Enhancing vitamin D3 bioaccessibility: Unveiling hydrophobic interactions in soybean protein isolate and vitamin D3 binding via an infant in vitro digestion model

In the domain of infant nutrition, optimizing the absorption of crucial nutrients such as vitamin D 3 (VD 3 ) is paramount. This study harnessed dynamic-high-pressure microfluidization (DHPM) on soybean protein isolate (SPI) to engineer SPI-VD 3 nanoparticles for fortifying yogurt. Characterized by notable binding affinity ( K a  = 0.166 × 10 5  L·mol −1 ) at 80 MPa and significant surface hydrophobicity ( H 0  = 3494), these nanoparticles demonstrated promising attributes through molecular simulations. During simulated infant digestion, the 80 MPa DHPM-treated nanoparticles showcased an impressive 74.4% VD 3 bioaccessibility, delineating the pivotal roles of hydrophobicity, bioaccessibility, and micellization dynamics. Noteworthy was their traversal through the gastrointestinal tract, illuminating bile salts' crucial function in facilitating VD 3 re-encapsulation, thereby mitigating crystallization and augmenting absorption.

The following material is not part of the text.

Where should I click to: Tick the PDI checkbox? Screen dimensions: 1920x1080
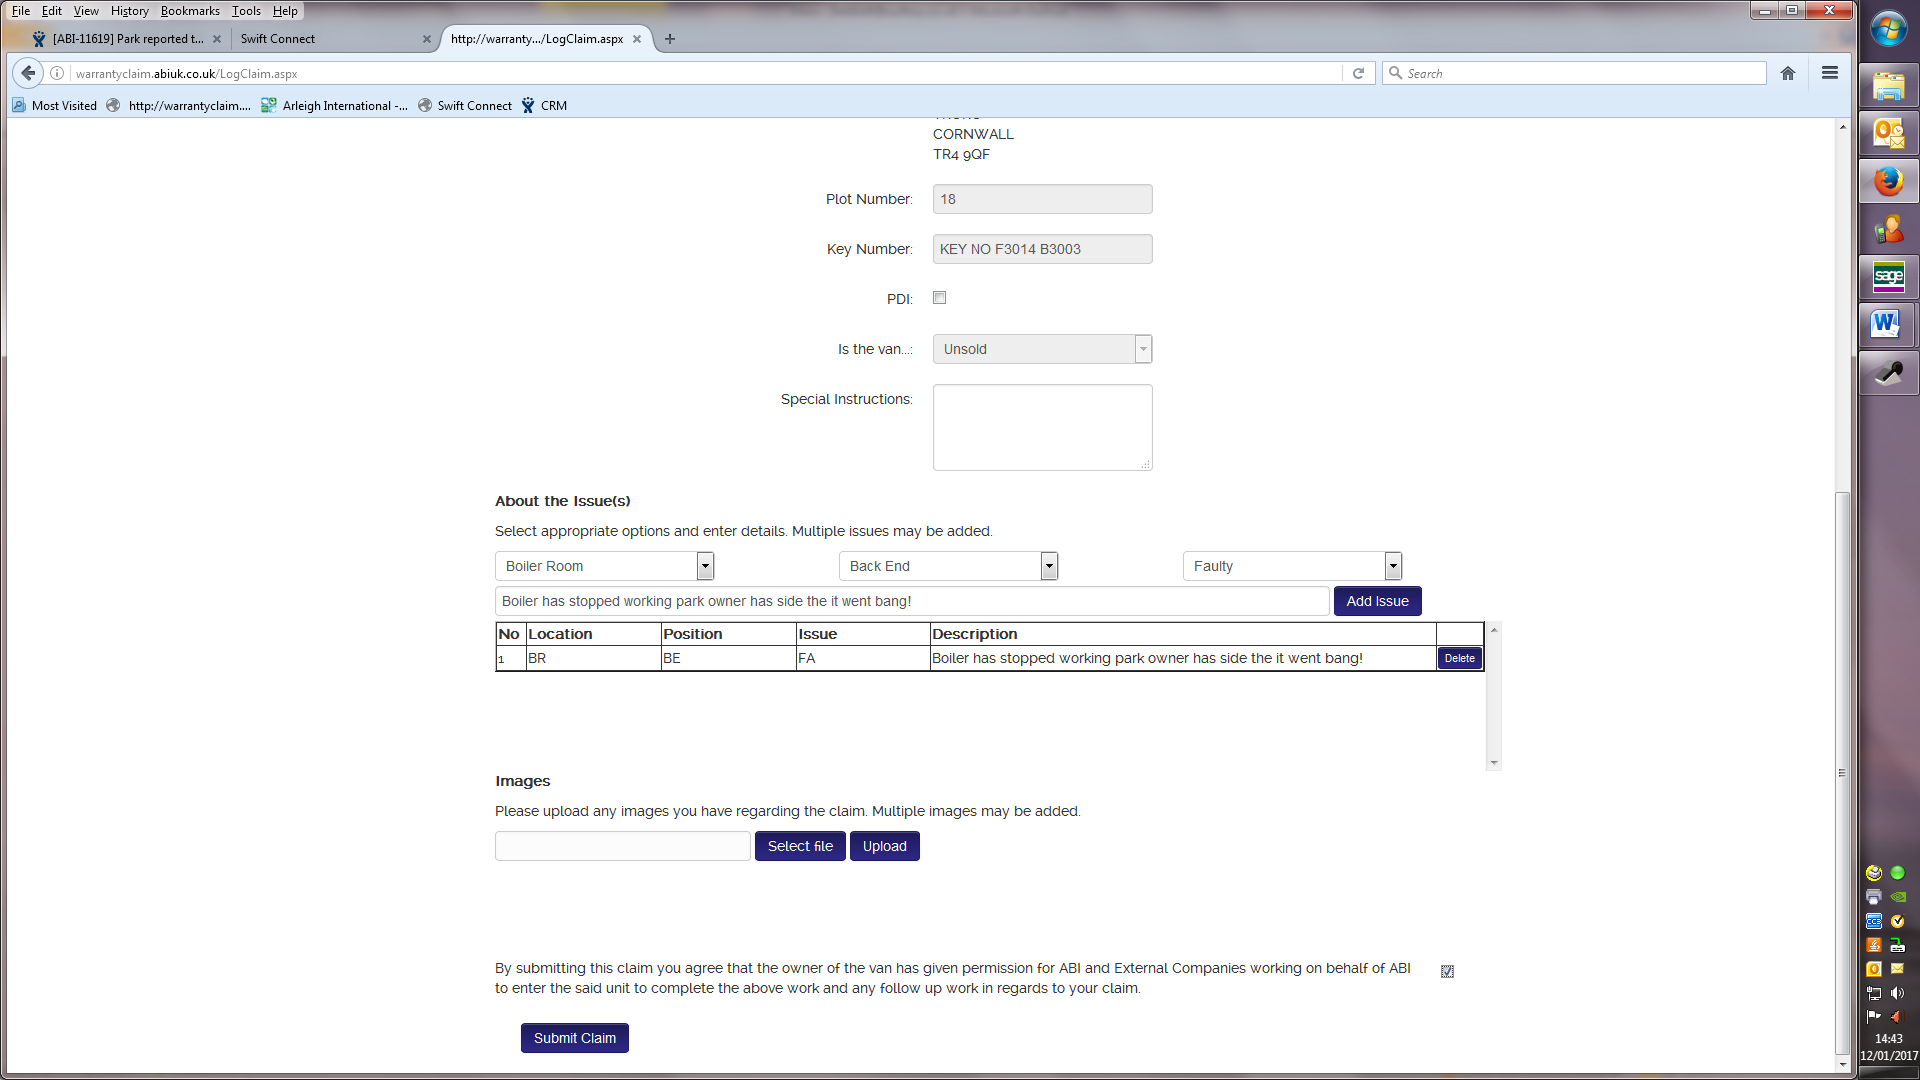click(939, 298)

Moreover, DHPM treatment imparted enhancements in nanoparticle integrity and hydrophobic properties, consequently amplifying VD 3 bioavailability. This investigation underscores the potential of SPI-VD 3 nanoparticles in bolstering VD 3 absorption, thereby furnishing invaluable insights for tailored infant nutrition formulations.